Copy out the data below word for word, but leave out the pictures.

[Click-target data]
-=-=-

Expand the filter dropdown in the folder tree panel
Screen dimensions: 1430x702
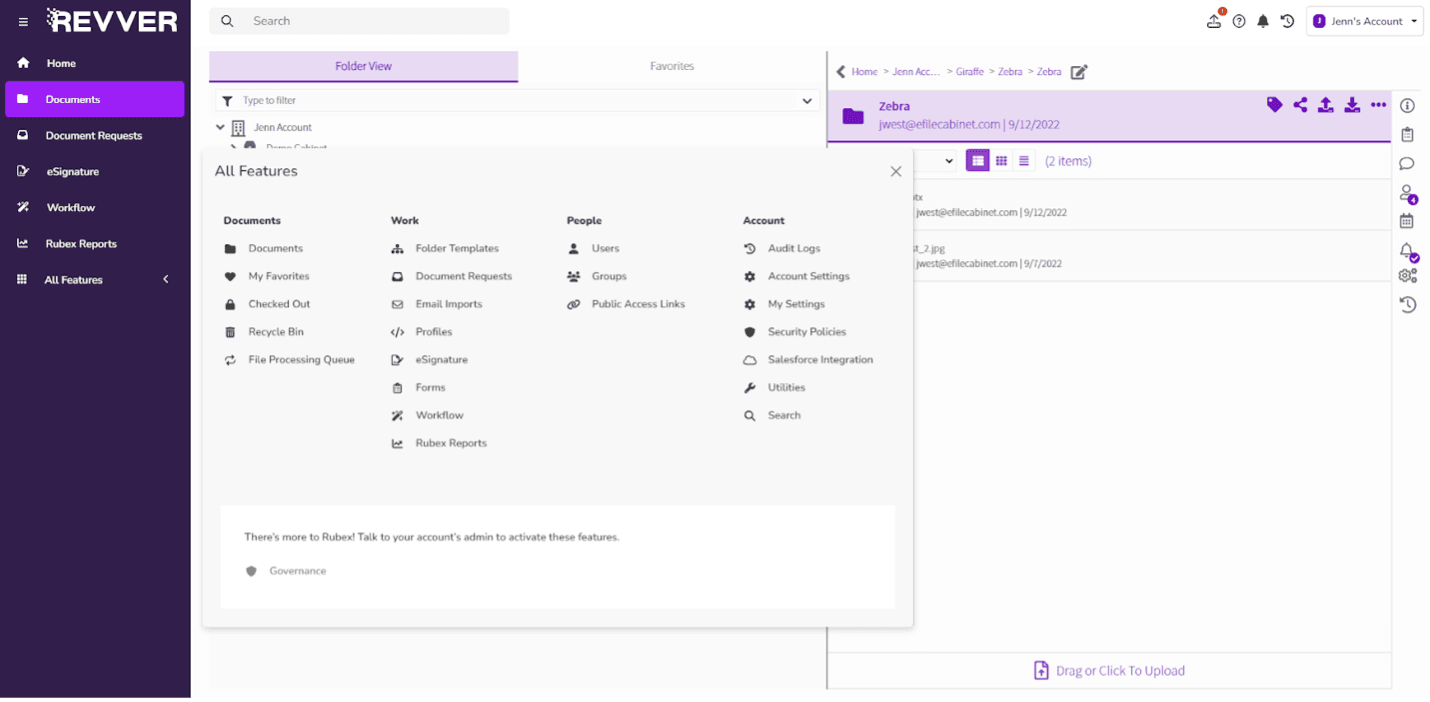806,100
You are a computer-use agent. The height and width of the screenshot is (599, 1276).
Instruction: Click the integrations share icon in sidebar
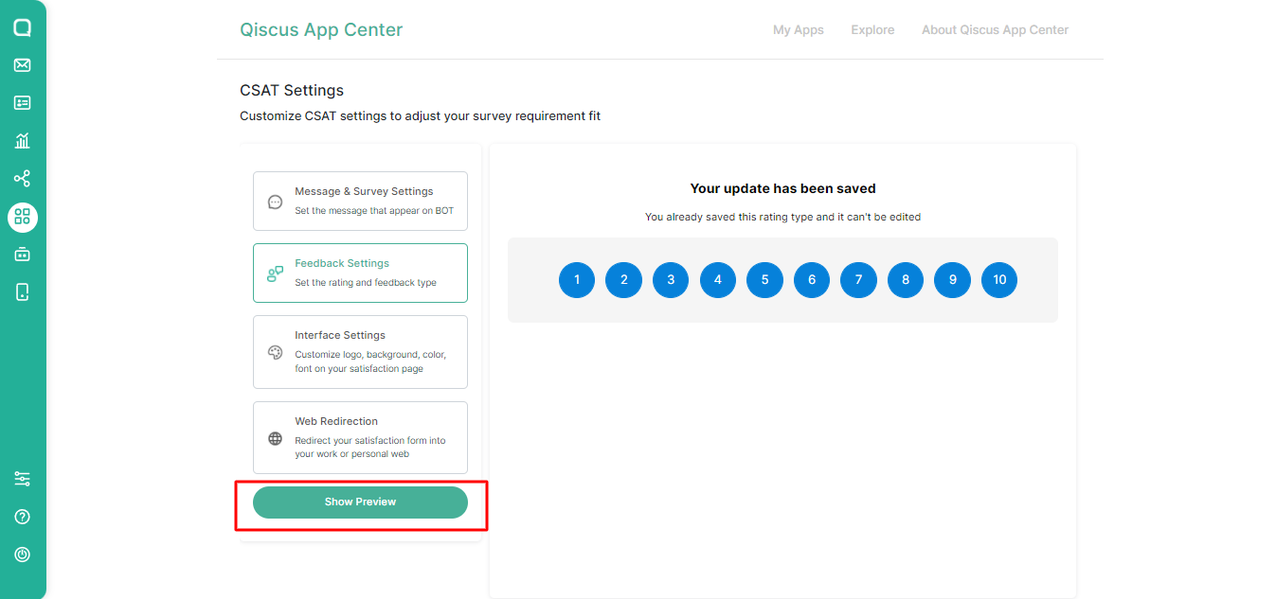point(22,178)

-=-=-

• Exercise answer:
Expand the filter dropdown in the folder tree panel
Screen dimensions: 1430x702
806,100
You are a computer-use agent. The height and width of the screenshot is (599, 1276).
Instruction: Click the integrations share icon in sidebar
point(22,178)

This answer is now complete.